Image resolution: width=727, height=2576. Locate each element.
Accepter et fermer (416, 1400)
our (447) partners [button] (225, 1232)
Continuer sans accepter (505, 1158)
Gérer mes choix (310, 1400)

==

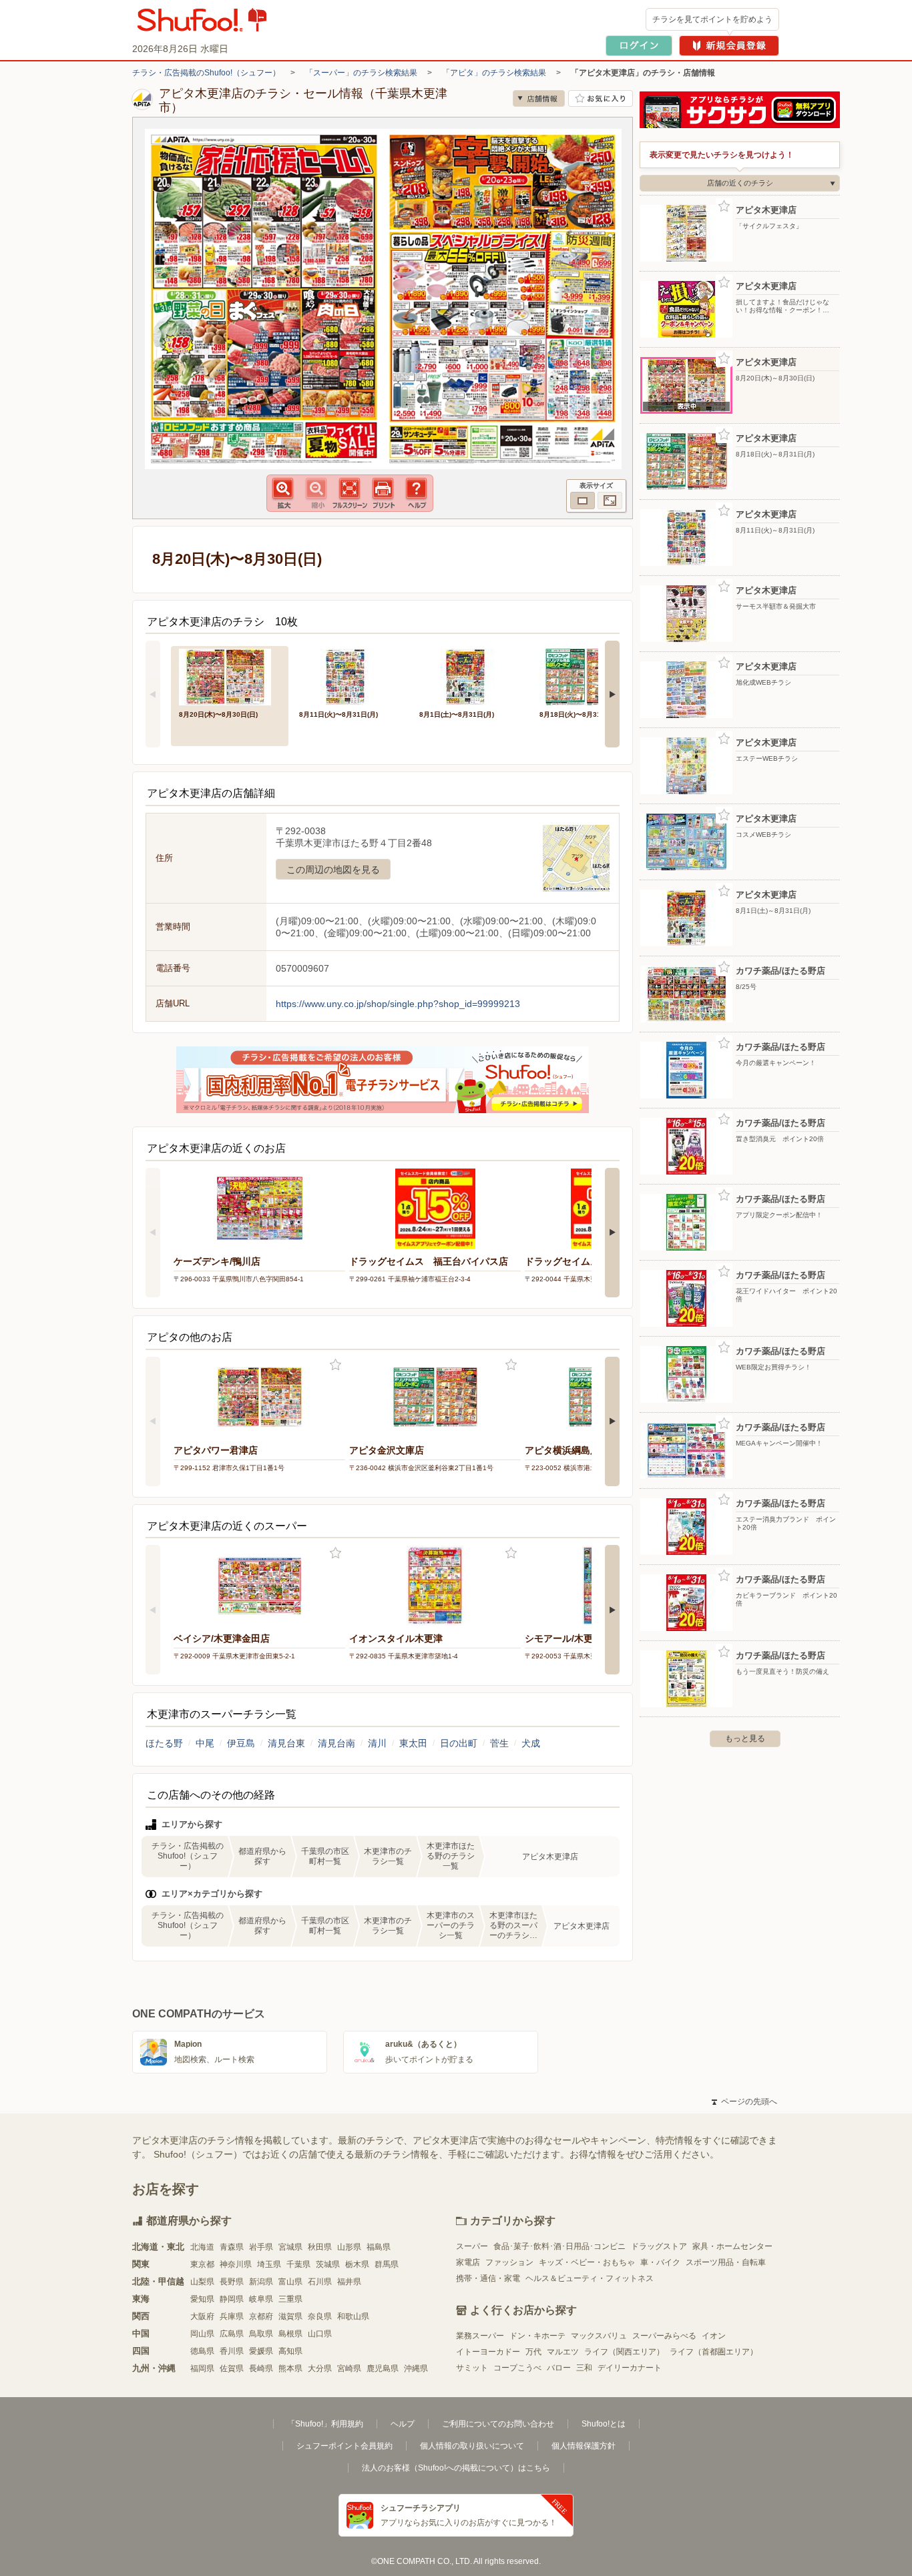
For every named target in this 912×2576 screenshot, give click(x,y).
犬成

* * *

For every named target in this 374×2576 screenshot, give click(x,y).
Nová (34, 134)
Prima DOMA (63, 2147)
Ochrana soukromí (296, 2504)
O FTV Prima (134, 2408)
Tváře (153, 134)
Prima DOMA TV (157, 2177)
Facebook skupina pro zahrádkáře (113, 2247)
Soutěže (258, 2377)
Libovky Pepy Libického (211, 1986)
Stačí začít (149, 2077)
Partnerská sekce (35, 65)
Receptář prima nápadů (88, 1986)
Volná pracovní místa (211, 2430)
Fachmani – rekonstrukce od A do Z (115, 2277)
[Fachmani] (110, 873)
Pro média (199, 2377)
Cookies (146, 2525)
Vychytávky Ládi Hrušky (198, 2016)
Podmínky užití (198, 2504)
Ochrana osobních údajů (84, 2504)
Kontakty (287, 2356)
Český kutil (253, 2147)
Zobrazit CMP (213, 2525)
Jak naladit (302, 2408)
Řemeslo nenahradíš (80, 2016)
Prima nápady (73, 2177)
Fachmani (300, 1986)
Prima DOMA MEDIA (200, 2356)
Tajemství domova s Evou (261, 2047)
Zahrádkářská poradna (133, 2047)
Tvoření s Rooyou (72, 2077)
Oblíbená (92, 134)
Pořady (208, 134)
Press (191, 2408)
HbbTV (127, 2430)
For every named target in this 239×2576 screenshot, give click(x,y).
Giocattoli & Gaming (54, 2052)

**WORK REQUEST**
Reprint exactly the lines above that start at the one with "[Fachmani] (110, 873)" and end at the one with "Giocattoli & Gaming (54, 2052)", keeping both and adding none.

**FINISHED TASK**
[Fachmani] (110, 873)
Pro média (199, 2377)
Cookies (146, 2525)
Vychytávky Ládi Hrušky (198, 2016)
Podmínky užití (198, 2504)
Ochrana osobních údajů (84, 2504)
Kontakty (287, 2356)
Český kutil (253, 2147)
Zobrazit CMP (213, 2525)
Jak naladit (302, 2408)
Řemeslo nenahradíš (80, 2016)
Prima nápady (73, 2177)
Fachmani (300, 1986)
Prima DOMA MEDIA (200, 2356)
Tajemství domova s Evou (261, 2047)
Zahrádkářská poradna (133, 2047)
Tvoření s Rooyou (72, 2077)
Oblíbená (92, 134)
Pořady (208, 134)
Press (191, 2408)
HbbTV (127, 2430)
For every named target in this 239×2576 screenshot, give click(x,y).
Giocattoli & Gaming (54, 2052)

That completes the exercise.